Ein schnelles Verfahrensende ist nicht in Aussicht. "Es ist nicht so ganz einfach, weil es keine anderen zertifizierten Sachverständigen für das betroffene Land gibt", sagt Alexander Schmidt, Vizepräsident des Handelsgerichts Wien und Syndikus des Hauptverbandes der Sachverständigen. Mahringers Monopolstellung stellt nun also ein Problem dar.

Gutachten kommt trotzdem zur Anwendung

Karl Mahringer wurde 2016 in die Liste der gerichtlich zertifizierten Sachverständigen aufgenommen. Damals gab es laut Engelmann ein "nicht öffentliches Zertifizierungsverfahren". Wer in dieser Kommission saß und entschieden hat, dass Mahringer das Zeug zum Gutachter hat, bleibt unter Verschluss. Grundsätzlich erforderlich sind Fachkunde, einschlägige Berufserfahrung, Kenntnisse des Rechtswesens und der Gutachtenmethodik. Hierzu schreibt Plagiatsgutachter Weber: "Gutachter M. beweist nicht ‚die Kenntnis des aktuellen Forschungsstands und der angemessenen Methoden‘."
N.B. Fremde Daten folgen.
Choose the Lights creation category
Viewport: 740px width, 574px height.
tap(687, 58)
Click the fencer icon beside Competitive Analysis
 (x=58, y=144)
Trotz der massiven Kritik an der wissenschaftlichen Herangehensweise wird das Gutachten weiterhin als Grundlage für Asylentscheidungen herangezogen. "Aufgrund dieser Angaben auf der Homepage des Bundesministeriums für Justiz besteht kein Zweifel daran, dass Mahringer die notwendigen bzw. angegebenen Qualifikationen hat und daher für das Verfassen des GA Mahringer befähigt ist", heißt es in einem Erkenntnis des BVwG vom 27. März 2018. "Es besteht kein Grund, an den Angaben und Schlussfolgerungen im GA Mahringer zu zweifeln" steht in einem anderen vom 26. März. Und weiter: "...aufgrund der Expertise des Sachverständigen und den durchgeführten umfangreichen Befragungen und Erhebungen vor Ort als glaubwürdig erachtet wird."
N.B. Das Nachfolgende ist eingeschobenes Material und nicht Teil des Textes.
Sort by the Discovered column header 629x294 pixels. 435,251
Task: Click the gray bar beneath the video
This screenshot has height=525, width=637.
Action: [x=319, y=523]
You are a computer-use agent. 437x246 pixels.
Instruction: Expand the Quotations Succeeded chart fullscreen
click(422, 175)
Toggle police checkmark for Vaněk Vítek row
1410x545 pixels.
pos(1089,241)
Warum vertrauen Richter immer noch auf das angepatzte Gutachten? Das BVwG verweist in einem Statement auf die unabhängige Rechtsprechung. "Ob und in welcher Form dieses konkrete Gutachten in den einzelnen Verfahren zum Einsatz kommt, entscheidet der/die Richter/in im konkreten Verfahren." Außerdem würden sich Erkenntnisse am BVwG "fast immer auf eine Vielzahl von Quellen" stützen.